Now addressing the machining subject, it is important to always take into consideration the machinability degree of the material. Machinability is nothing more than a property that depends on the interaction between the manufacturing process and the characteristics of the part material, that means, the performance of the material when submitted to the different factors of the machining processes, such as cutting speed, cutting fluids, feed, and many more.
Some intrinsic characteristics of the materials favors machinability, such as low values of hardness, mechanical resistance and ductility (ability of a material to deform) and high values of conductivity. However, a low ductility value is accompanied by high hardness, so it is necessary to find a balance between hardness and ductility.
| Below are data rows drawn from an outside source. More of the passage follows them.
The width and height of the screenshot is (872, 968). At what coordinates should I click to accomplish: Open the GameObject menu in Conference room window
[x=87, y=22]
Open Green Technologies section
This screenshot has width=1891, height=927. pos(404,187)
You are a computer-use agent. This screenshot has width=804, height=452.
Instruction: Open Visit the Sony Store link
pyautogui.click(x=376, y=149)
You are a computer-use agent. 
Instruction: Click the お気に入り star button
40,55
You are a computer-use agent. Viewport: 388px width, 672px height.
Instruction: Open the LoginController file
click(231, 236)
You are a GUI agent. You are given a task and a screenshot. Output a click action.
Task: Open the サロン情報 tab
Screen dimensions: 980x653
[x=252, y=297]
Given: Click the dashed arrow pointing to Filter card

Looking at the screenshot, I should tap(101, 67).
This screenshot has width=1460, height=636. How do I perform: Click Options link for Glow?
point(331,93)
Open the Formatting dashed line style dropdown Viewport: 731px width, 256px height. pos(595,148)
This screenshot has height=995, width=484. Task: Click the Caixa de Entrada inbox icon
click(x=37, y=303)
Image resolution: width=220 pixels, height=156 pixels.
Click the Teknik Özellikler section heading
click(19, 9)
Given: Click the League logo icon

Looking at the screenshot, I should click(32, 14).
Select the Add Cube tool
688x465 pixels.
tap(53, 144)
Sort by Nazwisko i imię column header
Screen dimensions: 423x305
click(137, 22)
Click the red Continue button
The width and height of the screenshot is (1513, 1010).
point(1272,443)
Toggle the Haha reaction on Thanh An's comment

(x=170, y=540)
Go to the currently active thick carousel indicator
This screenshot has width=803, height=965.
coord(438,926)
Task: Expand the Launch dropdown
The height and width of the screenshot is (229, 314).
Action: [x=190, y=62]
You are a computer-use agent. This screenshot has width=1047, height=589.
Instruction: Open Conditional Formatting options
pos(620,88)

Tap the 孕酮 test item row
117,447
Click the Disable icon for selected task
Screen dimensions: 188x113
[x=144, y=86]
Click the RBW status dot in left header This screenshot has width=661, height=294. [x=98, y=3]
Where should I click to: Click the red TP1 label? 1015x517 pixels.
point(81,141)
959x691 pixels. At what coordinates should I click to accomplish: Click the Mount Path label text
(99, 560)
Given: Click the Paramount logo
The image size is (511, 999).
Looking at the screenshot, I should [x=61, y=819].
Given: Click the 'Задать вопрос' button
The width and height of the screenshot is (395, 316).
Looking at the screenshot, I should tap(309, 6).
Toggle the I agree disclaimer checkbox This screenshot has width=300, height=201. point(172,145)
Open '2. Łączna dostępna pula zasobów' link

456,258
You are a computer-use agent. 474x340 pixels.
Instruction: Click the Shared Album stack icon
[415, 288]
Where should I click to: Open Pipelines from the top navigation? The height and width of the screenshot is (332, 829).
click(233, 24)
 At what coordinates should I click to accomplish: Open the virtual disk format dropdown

In our AUV, we have aluminum profiles, naval aluminum lids, 1020 steel inner rods and an acrylic main body, and with that in mind, we will enter a more specific field on the machinability of each material mentioned. Starting with the different aluminum alloys that are known to be easily machined, in other words, that have good machinability, the wear of the tool used in the manufacturing process is rarely a problem and, keeping temperatures low, high cutting speeds can be used (which, with the correct tool for its geometry, will result in a good finishing).
Even Though, care must be taken: aluminum deforms about three times more than steel and, therefore, the cutting speed used must be lower than that for machining steel alloys. Also, in the same line of thought, should not use much effort to add its fixing elements.
Now, as for steel alloys, machinability is directly related to hardness (associated with the amount of carbon used): the higher the hardness, the better the machinability. In our rods, we use 1020 steel, which, by nomenclature, we identify that it is a carbon class steel alloy (10XX) with an average carbon percentage of 0.20% (XX20) and is considered a soft, malleable and easy weldability, representing a good machinability steel commonly used in mechanical parts. Despite not being among a range of carbon steel alloys with better machinability (1030 to 1060), this difference can be resolved through cold treatments that promotes strain hardening (a phenomenon that occurs in the metal that generates increased hardness due to plastic deformation)
Finally, we have acrylic, which can be considered a material that can be easily machined, but it does not follow the same rule of splinter formation (chip produced by roughing the material) as the others mentioned above, considering that the reaction to the application of imprecise loads can cause ruptures in the entire length of the material.